__INSTRUCTIONS FOR THE TASK__:
Extend the overview of press freedom across Asia in 2003 below, starting right after its final sentence.

Across Asia, press freedom conditions varied radically in 2003, from authoritarian regimes with strictly regulated state-controlled media in North Korea and Laos, to democratic nations with outspoken and diverse journalism in India and Taiwan. Members of the media throughout the region struggled against excessive government interference, outdated press laws, violent attacks, and imprisonment for their work on the Internet. Five journalists were killed in the Philippines, Asia’s most dangerous country for the press. Meanwhile, 39 journalists remained behind bars in China.
While journalists in places such as China, Vietnam, and Afghanistan are experiencing greater freedom than they have in years past, these opportunities have come at a price. In Afghanistan, where, until two years ago, the press was barred under the Taliban regime, as many as 150 newspapers and magazines are now available in the capital, Kabul. But many topics remained risky and even taboo in 2003, including criticizing the powerful regional warlords. Afghan journalists who dared to write about abuses of power risked threats and attacks.
Although journalists in Vietnam remained tightly regulated by government censors, state-run media were allowed to cover crime and corruption, a change from previous years. However, online journalists and writers were increasingly targeted and silenced by the Vietnamese government. The Chinese media have become significantly more diverse during the last decade, but attacks on journalists also appeared to be on the rise, and China remained the world’s leading jailer of journalists. Meanwhile, in a positive regional development, journalists in Hong Kong successfully challenged restrictive press legislation sanctioned by Beijing in July.

__EXCERPTED RECORDS__:
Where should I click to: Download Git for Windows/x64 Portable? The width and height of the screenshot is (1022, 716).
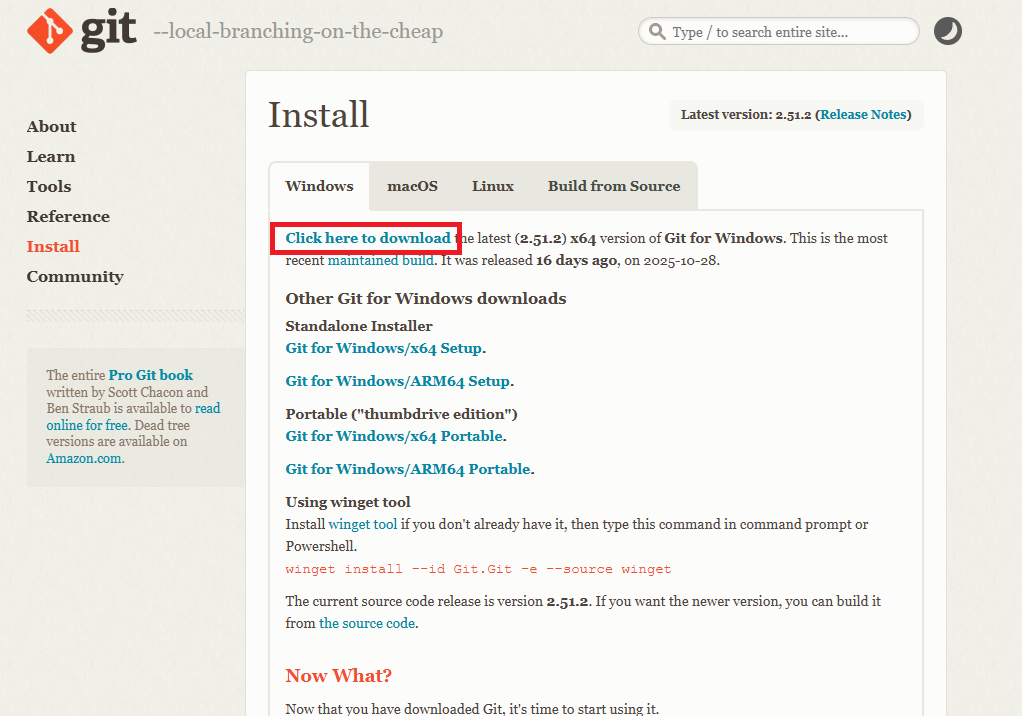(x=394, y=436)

...

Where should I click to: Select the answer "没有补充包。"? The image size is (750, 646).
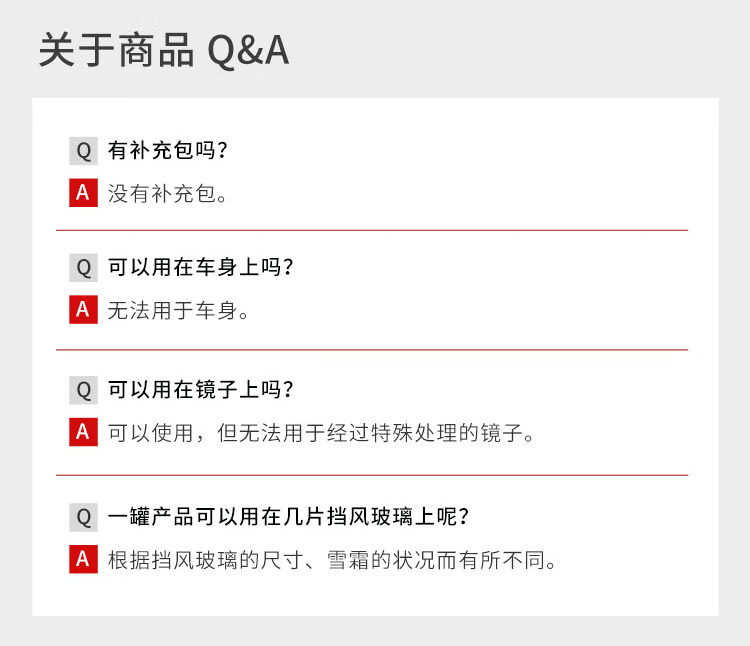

__RESPONSE BELOW__:
Asian leaders in Taiwan, Pakistan, Burma, and Indonesia seized on national security as an excuse to stifle critical voices. Taiwanese authorities used vaguely worded national security laws to prosecute Hung Che-cheng, a reporter for the now defunct daily Jin Pao (Power News). Pakistan’s president, Gen. Pervez Musharraf, accused the English-language monthly The Herald of being “anti-army” and “damaging our national interest” at a meeting with editors in November. And in Burma, Zaw Thet Htway, editor of the sports magazine First Eleven, was convicted of high treason and sentenced to death for allegedly plotting to overthrow the ruling military junta. Although death sentences are rarely carried out in Burma, according to exiled Burmese journalists, the harsh sentence was an unmistakable warning to the press.
Continuing this trend of citing national security issues to harass journalists, Indonesian authorities restricted reporters’ access to the military’s offensive in the restive Aceh Province and encouraged editors to rally patriotic support for the operation. Following the lead of the U.S. government, the Indonesian military embedded local journalists with military units, discouraged independent reporters from covering the war, and banned journalists from contacting the separatist rebels of the Free Aceh Movement, known by its Indonesian acronym, GAM.
Antiquated and punitive press laws were often used against journalists in 2003 in reprisal for negative coverage of government officials and other powerful individuals. Indonesian President Megawati Sukarnoputri utilized colonial-era “insult” laws to sentence the editor of the popular tabloid Rakyat Merdeka to a six-month suspended prison sentence for criticizing her in print. With presidential elections on the horizon for 2004, this case could have a chilling effect on Indonesia’s media.
One of India’s oldest newspapers, the English-language daily The Hindu, was slapped with 20 separate criminal defamation cases by the chief minister of the southern state of Tamil Nadu in retaliation for critical editorials and articles. Each case carries a maximum penalty of two years in prison, but even without prison time, the cases could grind on for several years, requiring hefty legal fees and multiple court appearances by editors and reporters.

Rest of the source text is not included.